#### WHAT YOU ARE ASKED TO DO:
Reproduce the data verbatim from the line holding "Show the hidden access key with eye icon" through the final line, both ends included.

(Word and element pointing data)
++++++++++
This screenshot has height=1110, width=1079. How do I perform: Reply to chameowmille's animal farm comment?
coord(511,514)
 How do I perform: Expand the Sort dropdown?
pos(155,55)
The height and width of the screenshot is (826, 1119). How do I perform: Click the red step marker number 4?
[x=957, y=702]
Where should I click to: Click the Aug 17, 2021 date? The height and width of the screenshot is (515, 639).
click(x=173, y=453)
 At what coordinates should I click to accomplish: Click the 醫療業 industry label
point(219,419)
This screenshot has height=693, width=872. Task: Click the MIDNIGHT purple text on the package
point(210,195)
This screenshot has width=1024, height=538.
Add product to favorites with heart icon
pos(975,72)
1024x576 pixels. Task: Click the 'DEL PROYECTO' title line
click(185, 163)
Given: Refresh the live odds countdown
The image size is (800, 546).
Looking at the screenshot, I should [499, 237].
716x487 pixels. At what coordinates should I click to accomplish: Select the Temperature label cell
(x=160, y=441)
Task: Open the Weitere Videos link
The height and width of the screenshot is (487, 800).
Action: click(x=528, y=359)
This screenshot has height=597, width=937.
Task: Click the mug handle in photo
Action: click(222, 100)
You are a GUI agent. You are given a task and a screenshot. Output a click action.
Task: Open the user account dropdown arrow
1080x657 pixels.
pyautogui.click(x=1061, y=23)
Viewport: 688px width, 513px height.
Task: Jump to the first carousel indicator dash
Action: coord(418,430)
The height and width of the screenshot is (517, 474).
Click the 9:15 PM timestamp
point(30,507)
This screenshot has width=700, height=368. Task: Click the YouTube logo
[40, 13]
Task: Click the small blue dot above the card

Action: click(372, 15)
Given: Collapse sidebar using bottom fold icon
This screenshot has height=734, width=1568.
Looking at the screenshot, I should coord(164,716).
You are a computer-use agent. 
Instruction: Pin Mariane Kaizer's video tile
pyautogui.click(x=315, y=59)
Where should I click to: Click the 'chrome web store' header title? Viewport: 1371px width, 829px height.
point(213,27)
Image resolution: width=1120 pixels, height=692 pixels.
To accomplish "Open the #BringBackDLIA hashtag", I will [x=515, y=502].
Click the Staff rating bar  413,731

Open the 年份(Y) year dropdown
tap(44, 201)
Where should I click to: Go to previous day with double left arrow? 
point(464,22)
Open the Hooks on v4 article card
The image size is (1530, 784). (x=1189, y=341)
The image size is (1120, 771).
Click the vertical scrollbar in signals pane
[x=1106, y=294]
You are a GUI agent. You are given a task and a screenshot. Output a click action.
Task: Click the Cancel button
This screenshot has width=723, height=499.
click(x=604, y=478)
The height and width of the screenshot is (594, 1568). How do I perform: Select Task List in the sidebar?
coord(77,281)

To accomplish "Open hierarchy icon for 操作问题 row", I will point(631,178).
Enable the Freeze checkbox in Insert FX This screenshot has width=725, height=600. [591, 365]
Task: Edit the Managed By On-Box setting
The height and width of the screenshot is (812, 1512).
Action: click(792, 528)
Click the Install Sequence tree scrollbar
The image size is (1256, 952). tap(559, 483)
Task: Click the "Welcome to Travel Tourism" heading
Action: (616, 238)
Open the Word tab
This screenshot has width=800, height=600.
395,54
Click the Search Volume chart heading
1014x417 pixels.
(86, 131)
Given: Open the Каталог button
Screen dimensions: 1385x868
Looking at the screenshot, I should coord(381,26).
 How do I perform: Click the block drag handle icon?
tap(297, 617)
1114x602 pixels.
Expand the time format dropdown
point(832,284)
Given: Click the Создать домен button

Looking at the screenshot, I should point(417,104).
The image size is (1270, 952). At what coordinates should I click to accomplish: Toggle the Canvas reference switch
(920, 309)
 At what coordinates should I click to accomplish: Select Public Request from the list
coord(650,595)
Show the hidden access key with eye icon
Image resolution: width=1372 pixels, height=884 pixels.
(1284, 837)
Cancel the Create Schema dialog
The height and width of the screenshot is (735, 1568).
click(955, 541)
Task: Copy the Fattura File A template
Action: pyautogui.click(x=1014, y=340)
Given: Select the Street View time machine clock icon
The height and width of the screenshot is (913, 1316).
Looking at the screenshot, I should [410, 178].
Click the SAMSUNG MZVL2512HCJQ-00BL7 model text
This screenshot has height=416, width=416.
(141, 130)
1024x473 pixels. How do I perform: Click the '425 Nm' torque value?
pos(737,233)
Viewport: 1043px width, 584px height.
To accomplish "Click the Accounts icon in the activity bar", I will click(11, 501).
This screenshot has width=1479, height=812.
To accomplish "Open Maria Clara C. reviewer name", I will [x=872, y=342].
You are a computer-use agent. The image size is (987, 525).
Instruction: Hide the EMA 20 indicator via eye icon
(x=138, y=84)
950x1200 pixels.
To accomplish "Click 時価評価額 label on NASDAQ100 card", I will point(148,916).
++++++++++
#### OUTPUT FOR THIS TASK:
Show the hidden access key with eye icon
Image resolution: width=1372 pixels, height=884 pixels.
(1284, 837)
Cancel the Create Schema dialog
The height and width of the screenshot is (735, 1568).
click(955, 541)
Task: Copy the Fattura File A template
Action: pyautogui.click(x=1014, y=340)
Given: Select the Street View time machine clock icon
The height and width of the screenshot is (913, 1316).
Looking at the screenshot, I should [410, 178].
Click the SAMSUNG MZVL2512HCJQ-00BL7 model text
This screenshot has height=416, width=416.
(141, 130)
1024x473 pixels. How do I perform: Click the '425 Nm' torque value?
pos(737,233)
Viewport: 1043px width, 584px height.
To accomplish "Click the Accounts icon in the activity bar", I will click(11, 501).
This screenshot has width=1479, height=812.
To accomplish "Open Maria Clara C. reviewer name", I will [x=872, y=342].
You are a computer-use agent. The image size is (987, 525).
Instruction: Hide the EMA 20 indicator via eye icon
(x=138, y=84)
950x1200 pixels.
To accomplish "Click 時価評価額 label on NASDAQ100 card", I will point(148,916).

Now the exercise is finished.